Holy shiz man!! Congrats, that bucks a friggin stud!!


----------



## weaversamuel76 (Feb 16, 2017)

Beautiful

Sent from my XT1585 using Tapatalk


----------



## Hunttilidrop (Jun 12, 2018)

Wow! Awesome buck.


----------



## nocturnalenemy (Jun 26, 2011)

Very nice!


----------



## Bax* (Dec 14, 2008)

Pshhhh! I’ve seen tons of smaller deer than that before! 

Well done sir!!!


----------



## GaryFish (Sep 7, 2007)

That's a goodun!


----------



## KRH (Jul 27, 2015)

Great buck, congrats


----------



## AF CYN (Mar 19, 2009)

You seem to have a lot of "luck" while you're out hunting..... :smile:


----------



## johnnycake (Jul 19, 2011)

I might need to add another hat to my "things to steal" list...

Great buck! Congrats!


----------



## hunting777 (May 3, 2009)

Wow! Beautiful Buck!!!!


----------



## CPAjeff (Dec 20, 2014)

Man, that's a great looking buck! Thanks for sharing and congrats!


----------



## flyfisher20 (Aug 5, 2011)

Wow, just wow!


----------



## Raptorman (Aug 18, 2009)

Awesome!That buck definitely has the "it" factor. Well done!


----------



## TPrawitt91 (Sep 1, 2015)

Sweet buck!!


----------



## deljoshua (Jul 29, 2013)

What a beast! Congrats


----------



## ridgetop (Sep 13, 2007)

Congrats on a great buck. Nice camera angle too.8)


----------



## 35whelen (Jul 3, 2012)

Congratulations!


----------



## BGD (Mar 23, 2018)

There aren’t too many things prettier than a heavy horned typical Muley buck.

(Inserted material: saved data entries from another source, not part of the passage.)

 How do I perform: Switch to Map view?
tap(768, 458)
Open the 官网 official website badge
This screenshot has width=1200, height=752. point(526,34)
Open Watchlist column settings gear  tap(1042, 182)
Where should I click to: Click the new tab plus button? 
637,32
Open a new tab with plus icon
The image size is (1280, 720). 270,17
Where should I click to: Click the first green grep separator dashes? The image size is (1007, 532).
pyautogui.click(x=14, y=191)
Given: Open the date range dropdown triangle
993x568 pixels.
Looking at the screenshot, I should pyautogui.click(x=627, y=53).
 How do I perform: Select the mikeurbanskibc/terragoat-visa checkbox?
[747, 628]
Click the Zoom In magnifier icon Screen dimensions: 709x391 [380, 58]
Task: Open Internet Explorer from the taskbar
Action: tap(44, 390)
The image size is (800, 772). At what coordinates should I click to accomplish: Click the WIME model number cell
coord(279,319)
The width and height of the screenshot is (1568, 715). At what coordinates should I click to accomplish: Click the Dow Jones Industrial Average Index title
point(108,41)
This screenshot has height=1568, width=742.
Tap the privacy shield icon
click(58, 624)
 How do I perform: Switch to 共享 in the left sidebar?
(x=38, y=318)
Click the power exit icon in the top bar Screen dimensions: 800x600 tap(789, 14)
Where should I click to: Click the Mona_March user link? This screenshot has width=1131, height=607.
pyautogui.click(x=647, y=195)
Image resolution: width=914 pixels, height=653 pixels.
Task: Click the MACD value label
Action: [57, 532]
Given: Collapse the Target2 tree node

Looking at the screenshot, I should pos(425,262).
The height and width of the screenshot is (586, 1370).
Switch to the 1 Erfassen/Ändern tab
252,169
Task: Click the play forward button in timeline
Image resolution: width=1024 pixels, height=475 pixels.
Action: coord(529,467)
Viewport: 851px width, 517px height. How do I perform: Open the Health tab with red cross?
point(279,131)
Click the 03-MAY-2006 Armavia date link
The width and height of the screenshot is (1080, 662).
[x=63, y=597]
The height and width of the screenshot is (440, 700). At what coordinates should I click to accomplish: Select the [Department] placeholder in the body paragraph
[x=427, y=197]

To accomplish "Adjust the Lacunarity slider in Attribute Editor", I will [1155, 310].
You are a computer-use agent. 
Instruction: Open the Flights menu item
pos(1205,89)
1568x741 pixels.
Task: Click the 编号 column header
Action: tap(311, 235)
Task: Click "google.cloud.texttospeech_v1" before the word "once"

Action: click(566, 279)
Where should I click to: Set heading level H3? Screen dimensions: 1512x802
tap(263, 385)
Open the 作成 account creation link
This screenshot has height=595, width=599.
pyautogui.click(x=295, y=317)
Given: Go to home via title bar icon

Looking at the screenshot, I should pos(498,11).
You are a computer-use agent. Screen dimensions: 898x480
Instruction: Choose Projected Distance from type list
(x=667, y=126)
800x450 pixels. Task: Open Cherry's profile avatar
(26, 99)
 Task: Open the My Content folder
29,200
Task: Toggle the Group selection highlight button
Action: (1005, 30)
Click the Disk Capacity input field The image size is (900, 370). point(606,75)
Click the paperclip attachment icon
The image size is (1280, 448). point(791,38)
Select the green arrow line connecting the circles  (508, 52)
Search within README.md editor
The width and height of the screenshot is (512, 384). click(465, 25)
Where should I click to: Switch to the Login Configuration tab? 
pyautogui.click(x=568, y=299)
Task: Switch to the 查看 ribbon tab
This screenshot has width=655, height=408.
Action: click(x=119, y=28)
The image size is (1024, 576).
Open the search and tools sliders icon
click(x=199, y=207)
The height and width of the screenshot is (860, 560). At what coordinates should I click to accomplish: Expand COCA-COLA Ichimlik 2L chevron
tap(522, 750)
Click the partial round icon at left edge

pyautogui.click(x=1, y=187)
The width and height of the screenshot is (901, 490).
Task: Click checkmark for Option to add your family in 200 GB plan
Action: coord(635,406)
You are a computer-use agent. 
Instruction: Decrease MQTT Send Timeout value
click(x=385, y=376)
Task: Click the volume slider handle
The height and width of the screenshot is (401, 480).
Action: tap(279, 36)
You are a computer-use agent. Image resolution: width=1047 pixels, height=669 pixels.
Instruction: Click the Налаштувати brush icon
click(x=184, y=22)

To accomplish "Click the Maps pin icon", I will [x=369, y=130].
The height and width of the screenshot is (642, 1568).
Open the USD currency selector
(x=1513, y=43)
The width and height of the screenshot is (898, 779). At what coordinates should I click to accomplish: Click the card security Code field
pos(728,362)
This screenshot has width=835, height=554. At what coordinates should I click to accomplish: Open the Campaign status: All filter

Congrats!


----------



## taxidermist (Sep 11, 2007)

:shock::shockapa was right...……….. "They still make em like that". Great buck, and I'd rather be lucky than good anytime.


----------



## 300 Wby (Aug 14, 2008)

Great buck! Congrats!

Wow, TOP as well, ...lol


----------



## NHS (Sep 7, 2007)

Thanks guys. It was a fun experience. I can’t believe my good fortune during the past decade or so. I think it is because I’m old and fat. I sit longer in the same place than I did as a young man and when I move, it is much slower and deliberate. Whatever it is, it has been working. Probably just dumb luck.


----------



## pollo70 (Aug 15, 2016)

Nice Buck !! congrats !


----------